An announcement from Slideshare:
As part of our transition to HTML5, we are pleased to let you know that embedded presentations are now Flash-free. We have also made several other improvements to our embed code:
- Embedded presentations can be viewed on iOS devices
- New features in embedded presentations will be updated dynamically
- The embed code is shorter and simpler
- The embed has new Twitter and Facebook share buttons (we find that presentations with share buttons get shared 30% more)
Great to see Slideshare bringing their embed functionality up to date – I’ll be updating all my links over the coming weeks.
It is becoming a real rarity now to see social sites use Flash as anything else than a fallback mechanism, which I see as real progress. It’s not just mobile access either, it is very apparent that browsers run more efficiently even with multiple HTML5-rich tabs open and desktops don’t get bogged down when streaming video is playing.

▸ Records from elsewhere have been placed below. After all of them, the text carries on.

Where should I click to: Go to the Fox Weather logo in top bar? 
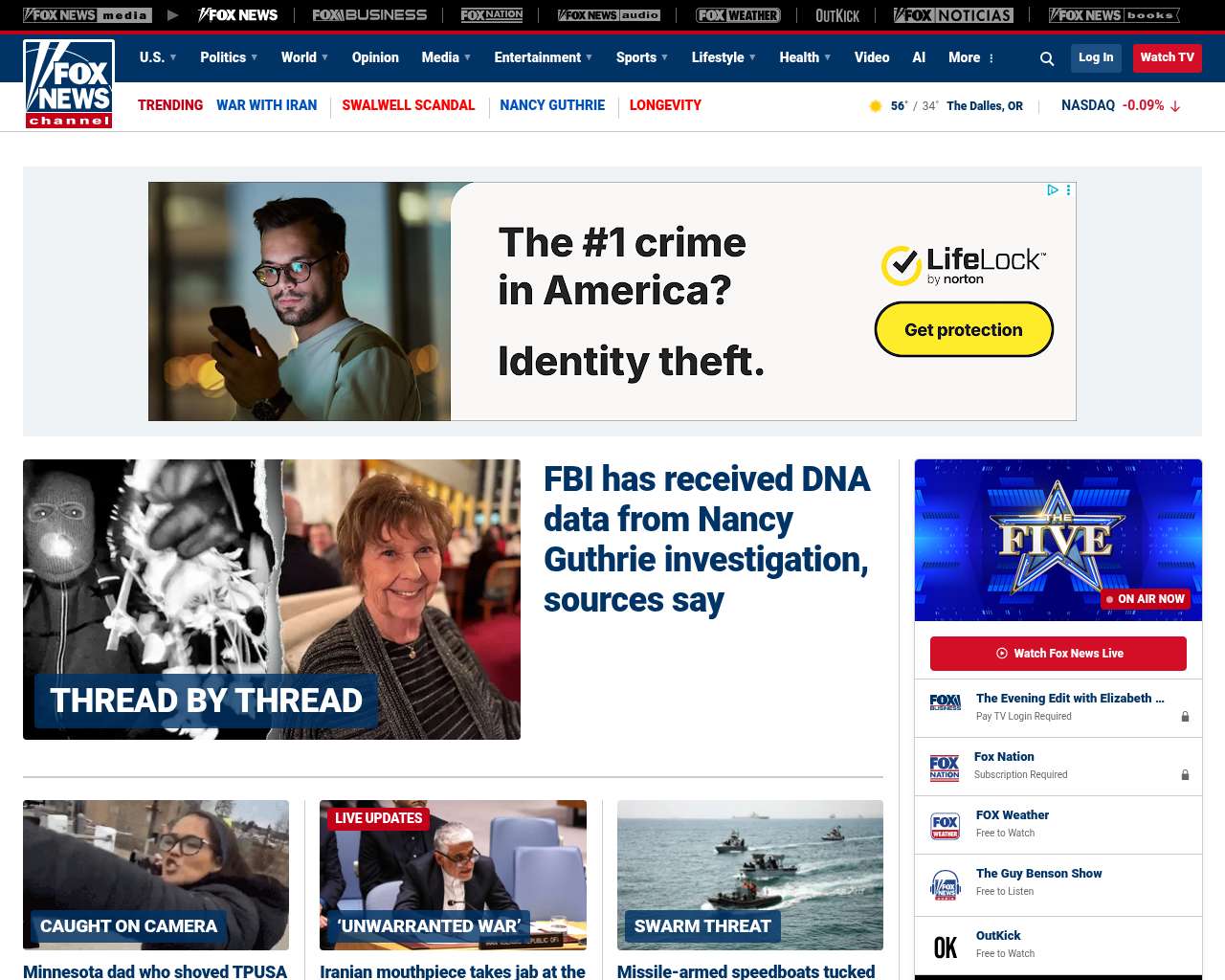[738, 15]
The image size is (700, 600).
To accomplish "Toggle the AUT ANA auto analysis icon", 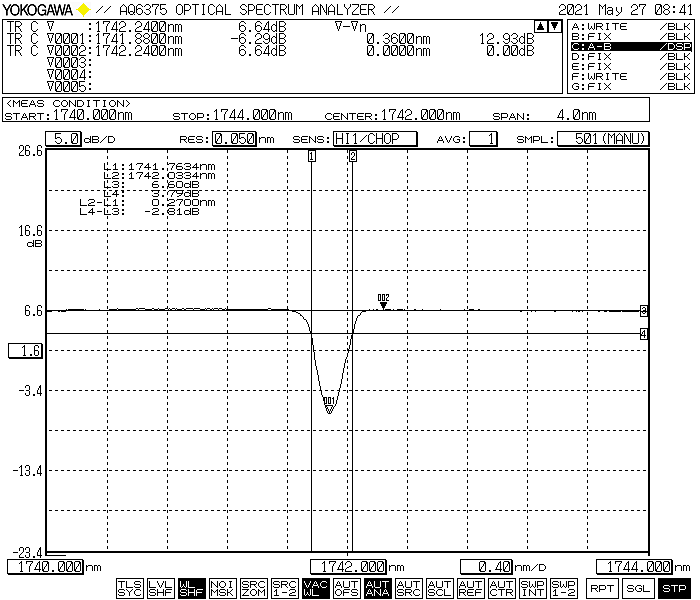I will click(x=377, y=588).
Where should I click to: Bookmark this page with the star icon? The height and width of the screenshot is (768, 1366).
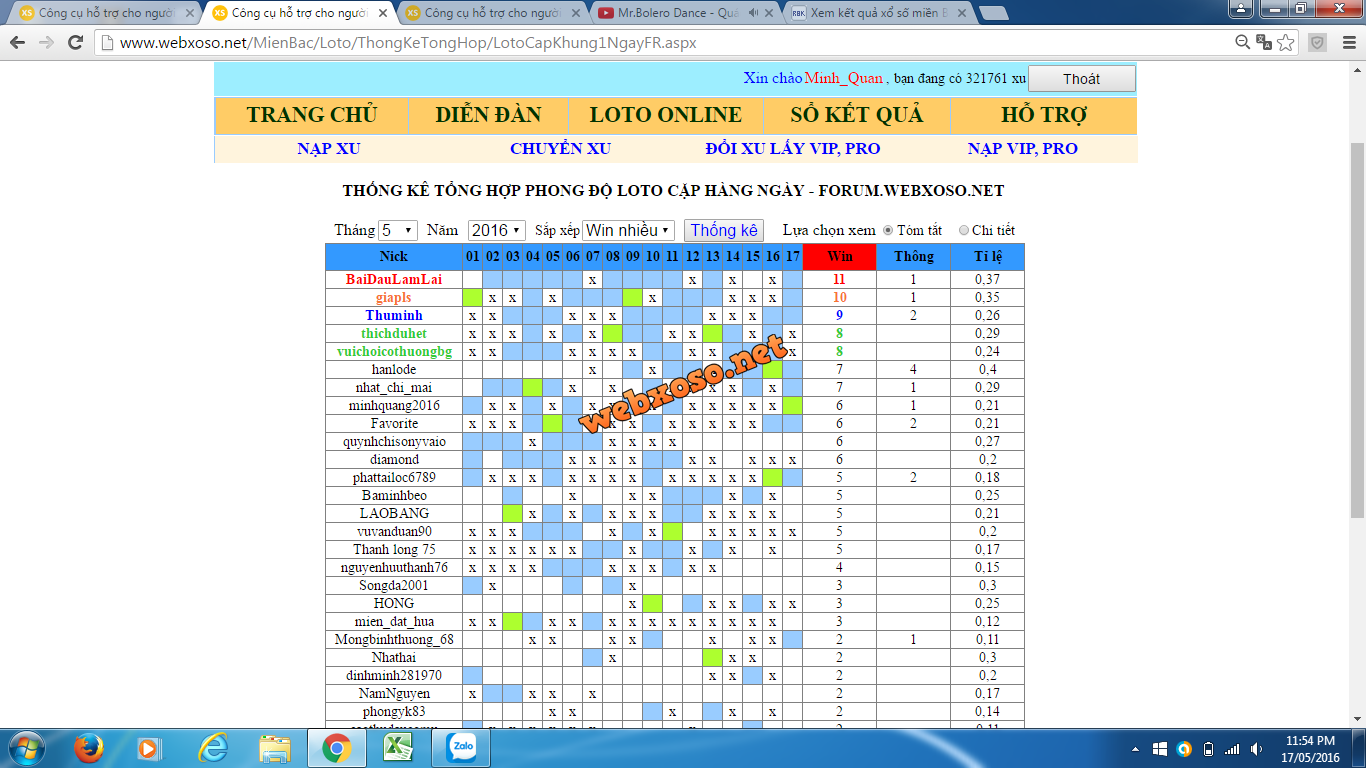click(1286, 43)
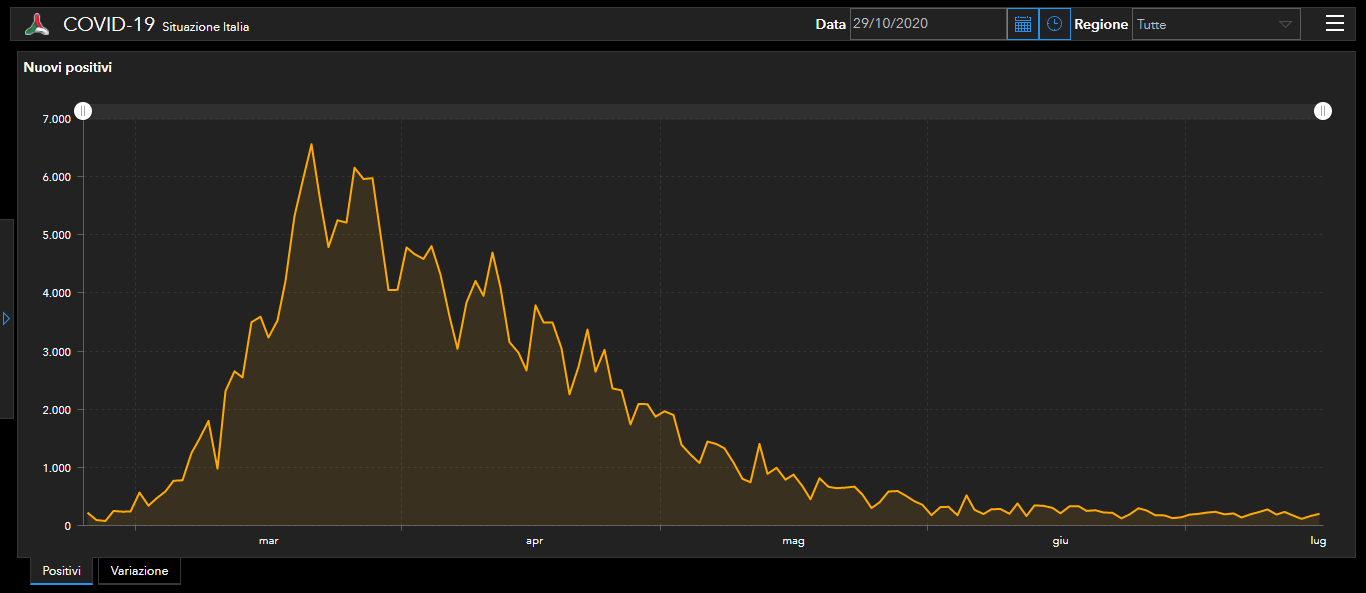This screenshot has width=1366, height=593.
Task: Switch to the Positivi tab
Action: [61, 571]
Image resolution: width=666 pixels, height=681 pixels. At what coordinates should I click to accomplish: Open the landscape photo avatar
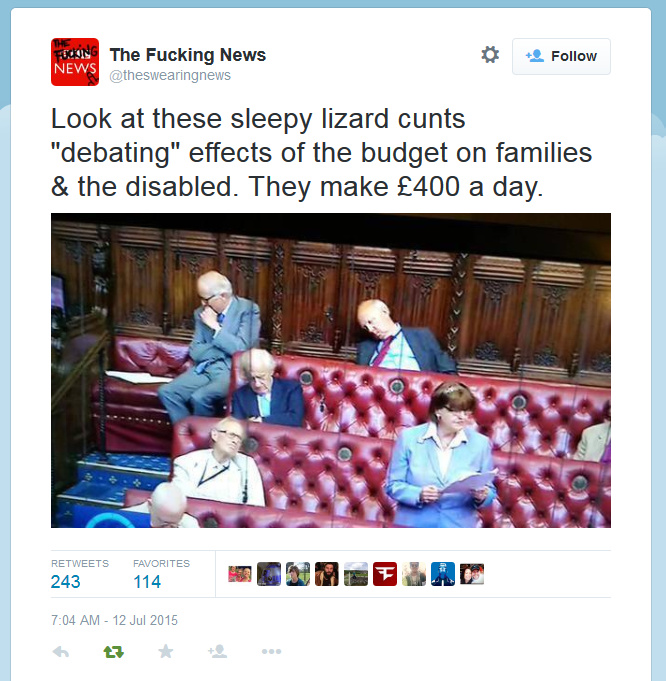356,574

Its interesting that there are a series of posts doing the rounds this week referring to the ‘scandal’ that Apple might ditch the 30-pin dock connector on the next iPhone, yet this is clearly just the pace of progress. Requirements change, technology is invented, at some stage hard decisions need to be made on what gets left out – that’s the price for targeting simplicity. In the past 15 years we’ve seen the death of the parallel/serial/keyboard/mouse ports on PCs (all because of USB, first popular on the iMac G3), the fading of the VGA port (dropped for DVI, then Mini Displayport then Thunderbolt on successive generations of Macs, though admittedly still used on many PCs), and now the fading of the optical drive (discarded on the Macbook Air). Each time a technology has been discarded it has seemed a shock or a reach too far, and yet on every occasion it has turned out to be the best decision for both the vendor and the users alike. In the same way it has become clear that Apple made the right decision not supporting Flash on iOS back in 2007 – user experience on the web has improved substantially as a result.

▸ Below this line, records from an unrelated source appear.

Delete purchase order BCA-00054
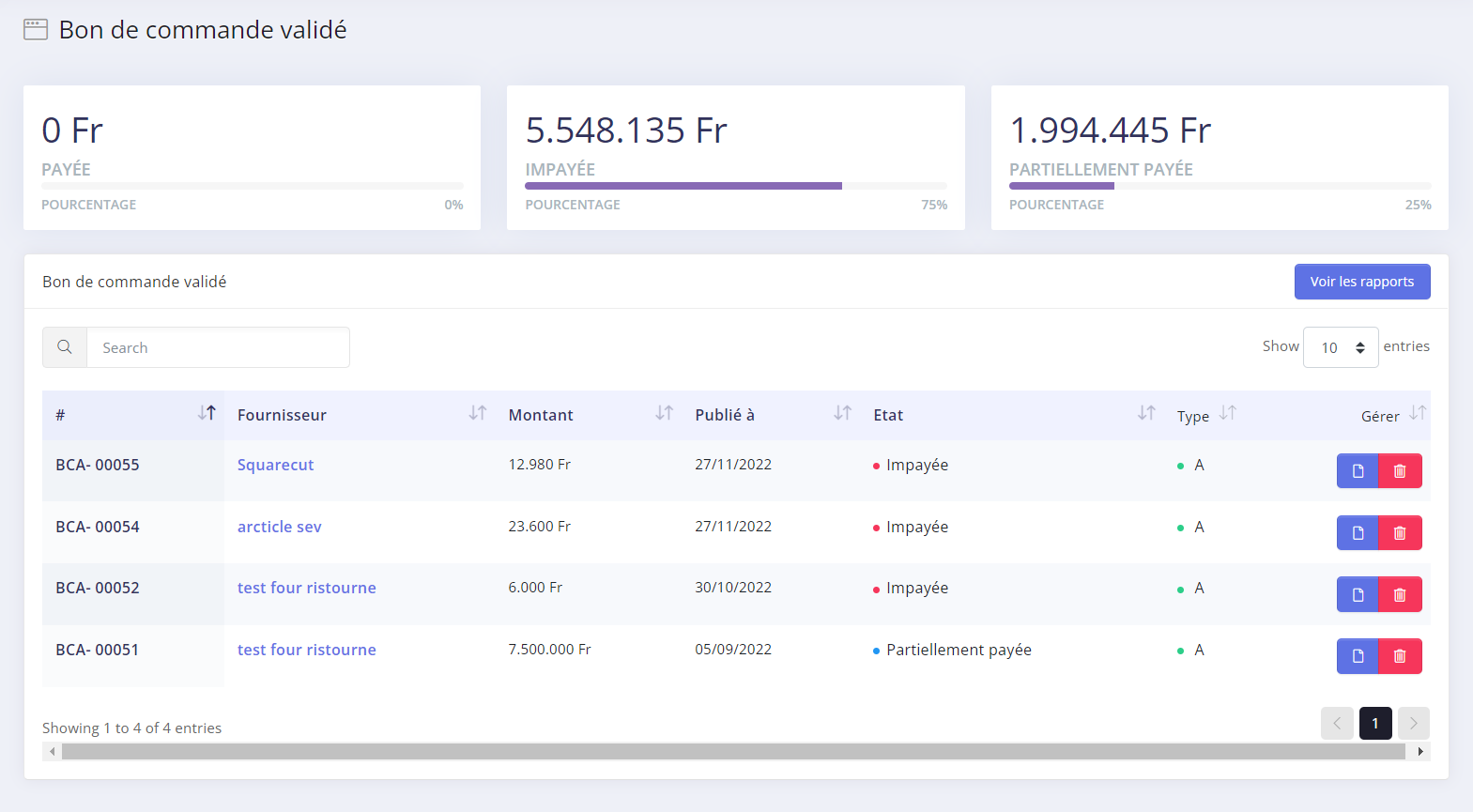1473x812 pixels. [x=1399, y=533]
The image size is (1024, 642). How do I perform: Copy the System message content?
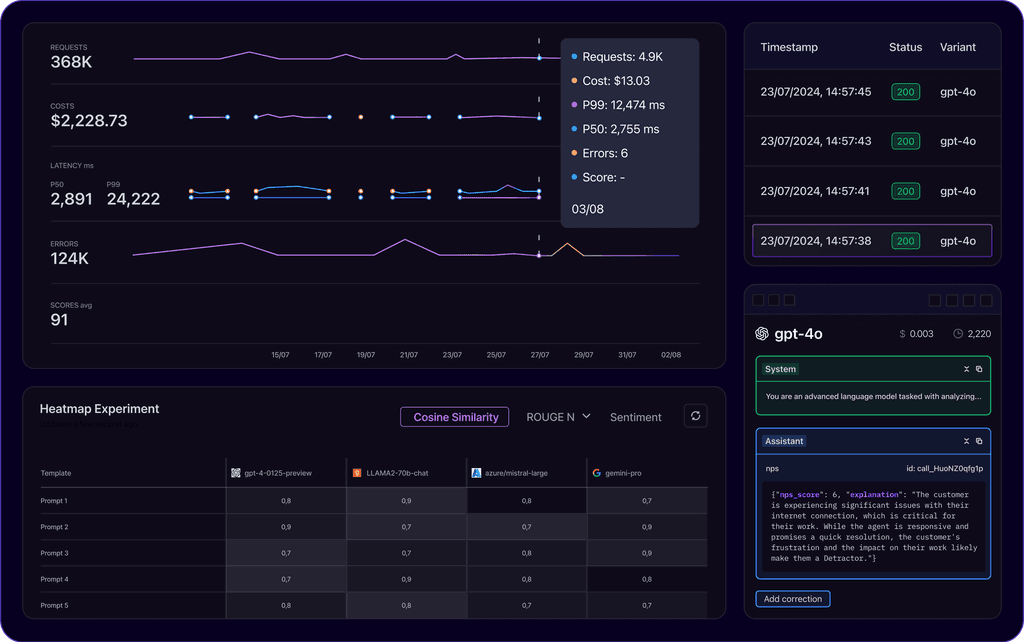click(978, 369)
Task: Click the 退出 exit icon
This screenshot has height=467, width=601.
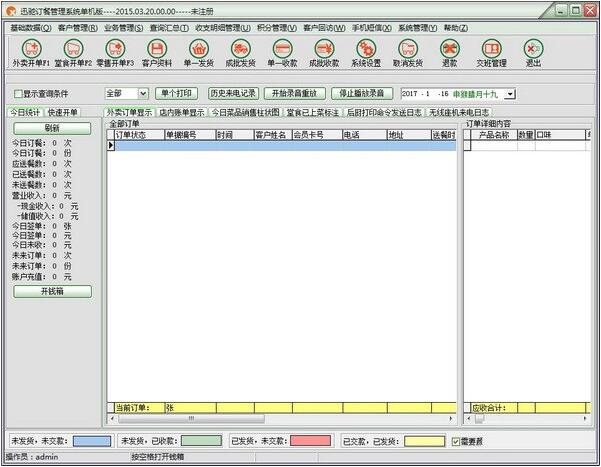Action: coord(533,48)
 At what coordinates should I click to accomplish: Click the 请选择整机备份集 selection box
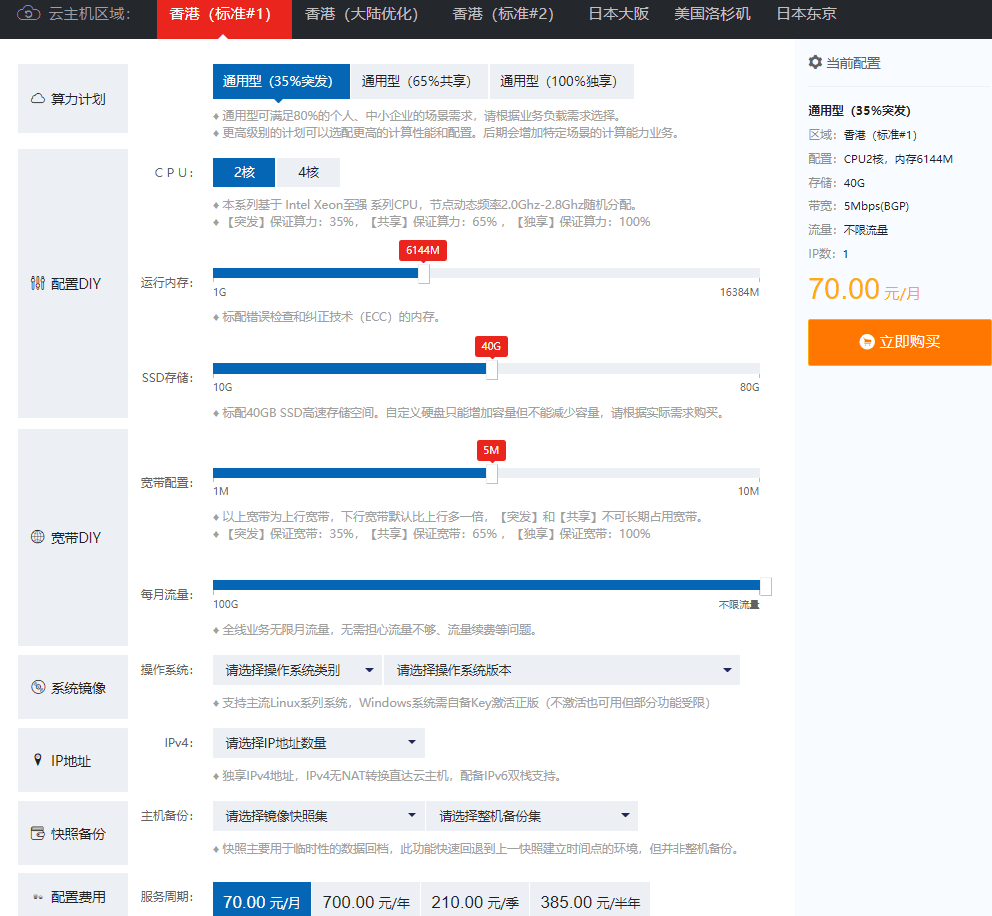(529, 815)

Steve Jobs regularly talked about how hard ‘simple’ is to achieve, and how really hard decisions need to be made to get there. It seems that this is seen as ‘anti-enterprise’ in some places, that organisations must be able to expect that features they hard at version 1 will still be supported at version 5 ten years later, whether they were positive features that are still relevant or not. Backward compatibility is important yes, but I would argue that defending the retention of all previous features or functions stifles innovation, destroys user experience and results in poor productivity and business value. I would love to see more ‘enterprise’ vendors be willing to throw off the shackles, drop some older out-of-place features and target simplicity as their number one aims.